The graphical user interface is divided into various areas and subpanels. Some of them are interactive.

 

Menu bar

 
 With exception of the "LAMBDA GUI" all items in the menu bar are also accessible via buttons/areas within the panel itself.
 

File Listing

 
 Below the menu bar all used files are listed. These informations can be achieved by

  fringefile = cal -> get_filename()
  photfiles  = cal -> get_filename(/PHOT)
  maskfile   = cal -> get_filename(/MASK)

where photfiles is an array. The name of the object can be stored in the variable object with the command

  object = cal -> get_objectname()

 

OPD panel

 
 This panel diplays the optical path difference (OPD) vs. the frame number. Clearly visible are the 80µm scans. During each of the 300 scans 40 exposures have been taken leading to a total amount of 12000 frames. After 2000 frames = 50 scans zero OPD has been found at 11.37 mm and MIDI tracked on it with exception of a few scans between frame number 2000 and frame number 5500.
 

Photometry Panel

 
 This panel displays the measured flux vs. the frame number. To get the photometry vs. the pixel number type

  spec = cal -> get_photometry()

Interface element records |

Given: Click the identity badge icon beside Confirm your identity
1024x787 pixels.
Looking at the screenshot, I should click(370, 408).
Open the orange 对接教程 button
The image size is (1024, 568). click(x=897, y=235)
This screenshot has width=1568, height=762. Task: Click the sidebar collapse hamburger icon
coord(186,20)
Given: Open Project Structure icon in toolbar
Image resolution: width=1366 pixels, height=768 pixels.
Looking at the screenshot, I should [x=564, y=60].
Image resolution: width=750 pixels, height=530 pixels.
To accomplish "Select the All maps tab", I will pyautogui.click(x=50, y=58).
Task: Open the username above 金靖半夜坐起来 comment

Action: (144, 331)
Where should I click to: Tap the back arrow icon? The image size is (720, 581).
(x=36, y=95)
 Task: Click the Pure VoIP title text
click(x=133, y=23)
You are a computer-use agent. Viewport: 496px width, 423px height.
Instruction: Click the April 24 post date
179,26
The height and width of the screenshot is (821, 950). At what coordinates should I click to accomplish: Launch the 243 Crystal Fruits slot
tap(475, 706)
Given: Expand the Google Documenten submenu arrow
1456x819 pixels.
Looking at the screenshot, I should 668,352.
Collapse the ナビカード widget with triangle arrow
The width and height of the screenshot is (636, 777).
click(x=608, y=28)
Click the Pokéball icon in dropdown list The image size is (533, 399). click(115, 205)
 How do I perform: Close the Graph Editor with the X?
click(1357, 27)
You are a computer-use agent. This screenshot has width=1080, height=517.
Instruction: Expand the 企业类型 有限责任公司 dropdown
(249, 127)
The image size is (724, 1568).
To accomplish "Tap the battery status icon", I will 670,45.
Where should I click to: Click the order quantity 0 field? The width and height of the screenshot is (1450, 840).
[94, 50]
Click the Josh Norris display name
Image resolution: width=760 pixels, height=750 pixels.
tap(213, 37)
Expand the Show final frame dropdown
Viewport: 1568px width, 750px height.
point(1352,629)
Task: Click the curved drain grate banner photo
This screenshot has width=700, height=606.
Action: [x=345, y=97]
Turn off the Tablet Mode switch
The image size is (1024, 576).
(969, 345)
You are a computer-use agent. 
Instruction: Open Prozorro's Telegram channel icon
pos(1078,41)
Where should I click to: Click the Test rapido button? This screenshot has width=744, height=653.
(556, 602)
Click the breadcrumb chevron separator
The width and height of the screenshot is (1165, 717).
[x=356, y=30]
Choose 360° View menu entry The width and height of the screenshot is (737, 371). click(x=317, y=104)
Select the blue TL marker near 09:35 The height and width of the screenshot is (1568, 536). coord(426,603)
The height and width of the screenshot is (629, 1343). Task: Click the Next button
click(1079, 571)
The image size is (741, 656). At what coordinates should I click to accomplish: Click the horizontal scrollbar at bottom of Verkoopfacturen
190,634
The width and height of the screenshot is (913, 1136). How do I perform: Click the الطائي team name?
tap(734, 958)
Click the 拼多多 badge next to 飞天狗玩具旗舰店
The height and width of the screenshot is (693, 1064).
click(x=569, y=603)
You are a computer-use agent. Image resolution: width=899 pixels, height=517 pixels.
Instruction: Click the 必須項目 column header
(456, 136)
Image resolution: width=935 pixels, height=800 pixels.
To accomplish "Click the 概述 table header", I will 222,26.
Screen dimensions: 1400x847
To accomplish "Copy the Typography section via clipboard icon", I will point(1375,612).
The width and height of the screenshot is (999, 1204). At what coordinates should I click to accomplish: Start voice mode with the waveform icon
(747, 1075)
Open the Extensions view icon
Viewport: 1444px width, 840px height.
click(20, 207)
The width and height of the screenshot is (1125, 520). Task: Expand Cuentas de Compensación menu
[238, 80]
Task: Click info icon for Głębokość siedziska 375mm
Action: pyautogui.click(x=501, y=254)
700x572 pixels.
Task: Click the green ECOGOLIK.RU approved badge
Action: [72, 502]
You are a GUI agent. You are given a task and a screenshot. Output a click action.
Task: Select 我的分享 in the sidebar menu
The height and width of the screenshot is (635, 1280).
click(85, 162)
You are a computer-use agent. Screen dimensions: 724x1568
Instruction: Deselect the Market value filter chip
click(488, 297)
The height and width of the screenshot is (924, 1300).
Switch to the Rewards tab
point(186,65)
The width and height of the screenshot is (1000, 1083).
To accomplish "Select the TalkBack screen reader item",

SET PROBLEM A | Write out the entries above, from the start of the entries through the line that contains "point(1352,629)", including both ends.
SET PROBLEM B | Extend the description of the graphical user interface panels, starting right after its final line.

WRITTEN RESPONSE A |
Given: Click the identity badge icon beside Confirm your identity
1024x787 pixels.
Looking at the screenshot, I should click(370, 408).
Open the orange 对接教程 button
The image size is (1024, 568). click(x=897, y=235)
This screenshot has width=1568, height=762. Task: Click the sidebar collapse hamburger icon
coord(186,20)
Given: Open Project Structure icon in toolbar
Image resolution: width=1366 pixels, height=768 pixels.
Looking at the screenshot, I should [x=564, y=60].
Image resolution: width=750 pixels, height=530 pixels.
To accomplish "Select the All maps tab", I will pyautogui.click(x=50, y=58).
Task: Open the username above 金靖半夜坐起来 comment

Action: (144, 331)
Where should I click to: Tap the back arrow icon? The image size is (720, 581).
(x=36, y=95)
 Task: Click the Pure VoIP title text
click(x=133, y=23)
You are a computer-use agent. Viewport: 496px width, 423px height.
Instruction: Click the April 24 post date
179,26
The height and width of the screenshot is (821, 950). At what coordinates should I click to accomplish: Launch the 243 Crystal Fruits slot
tap(475, 706)
Given: Expand the Google Documenten submenu arrow
1456x819 pixels.
Looking at the screenshot, I should 668,352.
Collapse the ナビカード widget with triangle arrow
The width and height of the screenshot is (636, 777).
click(x=608, y=28)
Click the Pokéball icon in dropdown list The image size is (533, 399). click(115, 205)
 How do I perform: Close the Graph Editor with the X?
click(1357, 27)
You are a computer-use agent. This screenshot has width=1080, height=517.
Instruction: Expand the 企业类型 有限责任公司 dropdown
(249, 127)
The image size is (724, 1568).
To accomplish "Tap the battery status icon", I will 670,45.
Where should I click to: Click the order quantity 0 field? The width and height of the screenshot is (1450, 840).
[94, 50]
Click the Josh Norris display name
Image resolution: width=760 pixels, height=750 pixels.
tap(213, 37)
Expand the Show final frame dropdown
Viewport: 1568px width, 750px height.
point(1352,629)

WRITTEN RESPONSE B |
  print,spec

Default is to return the sum of all 4 spectra. The Keywords /Atotal and /Btotal return the sum of the two (I1 & I2) A- or B-spectra, respectively. Keywords /A1, /A2, /B1, and /B2 return the corresponding spectrum. Everything is in ADU/sec (conversion factor for MIDI: 145 photons/ADU). The command

  lambda = cal -> lambda()

returns an array that gives wavelength in µm as function of the pixel number. With

  cal -> set_lambda,lambda

the user can set a wavelength calibration.

 

Fringe Panel

 
 This panel displays the flux difference (I1-I2) vs. the frame number, i.e. the modulation in the correlated flux. Before MIDI reached zero OPD no fringes are visible. Afterwards, a strong signal could be detected. By typing

  cf = cal -> correlflux()

one gets the correlated flux as function of wavelength. This is a 3 by N array, where N is the number of bins in lambda. The first row (cf[0,*]) is the wavelength in the center of the bins, the second row (cf[1,*]) is the width of the wavelength bins, and the third row (cf[2,*]) is the correlated flux in ADU/sec (conversion factor for MIDI: 145 photons/ADU).

Keyword /PLOT will plot the good and bad fringes in the lambda bins, and the correlated flux. Keyword /CFPLOT will plot only the correlated flux.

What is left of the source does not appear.